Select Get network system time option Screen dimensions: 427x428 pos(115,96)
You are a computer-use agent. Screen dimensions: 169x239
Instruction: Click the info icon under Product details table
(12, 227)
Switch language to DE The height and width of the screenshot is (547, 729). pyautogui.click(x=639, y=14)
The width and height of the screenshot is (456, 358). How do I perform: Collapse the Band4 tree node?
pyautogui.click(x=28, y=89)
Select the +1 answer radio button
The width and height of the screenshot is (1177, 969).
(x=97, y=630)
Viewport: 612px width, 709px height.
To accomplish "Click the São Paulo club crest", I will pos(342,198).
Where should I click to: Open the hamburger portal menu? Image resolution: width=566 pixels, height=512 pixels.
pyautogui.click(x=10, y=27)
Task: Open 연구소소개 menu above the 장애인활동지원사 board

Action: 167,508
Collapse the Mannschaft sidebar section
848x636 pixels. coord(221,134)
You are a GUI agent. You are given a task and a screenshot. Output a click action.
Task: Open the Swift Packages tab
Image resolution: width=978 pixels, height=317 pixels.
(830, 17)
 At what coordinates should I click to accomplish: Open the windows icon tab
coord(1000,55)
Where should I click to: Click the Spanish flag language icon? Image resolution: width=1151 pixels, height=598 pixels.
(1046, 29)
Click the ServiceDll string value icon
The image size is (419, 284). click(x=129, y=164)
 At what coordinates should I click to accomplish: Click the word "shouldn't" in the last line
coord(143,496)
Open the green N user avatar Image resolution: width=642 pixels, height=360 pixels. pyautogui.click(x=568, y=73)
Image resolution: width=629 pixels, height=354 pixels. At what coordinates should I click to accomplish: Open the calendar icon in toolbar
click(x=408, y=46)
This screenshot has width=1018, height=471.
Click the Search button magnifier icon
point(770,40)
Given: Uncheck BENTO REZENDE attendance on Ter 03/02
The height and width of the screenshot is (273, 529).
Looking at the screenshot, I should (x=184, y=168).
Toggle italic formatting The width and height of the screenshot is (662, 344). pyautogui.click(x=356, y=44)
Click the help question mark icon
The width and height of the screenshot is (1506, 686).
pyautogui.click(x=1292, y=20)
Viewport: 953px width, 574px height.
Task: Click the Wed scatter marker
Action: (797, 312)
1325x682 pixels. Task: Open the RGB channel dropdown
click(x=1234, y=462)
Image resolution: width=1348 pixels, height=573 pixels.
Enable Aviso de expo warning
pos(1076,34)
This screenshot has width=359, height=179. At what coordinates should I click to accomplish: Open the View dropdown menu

YOUR INSTRUCTIONS.
The lines needed are those in the data above that hold the string "This"; copy each of them.

PROBLEM SOLUTION.
This screenshot has width=1018, height=471.
This screenshot has width=359, height=179. At what coordinates should I click to accomplish: Open the View dropdown menu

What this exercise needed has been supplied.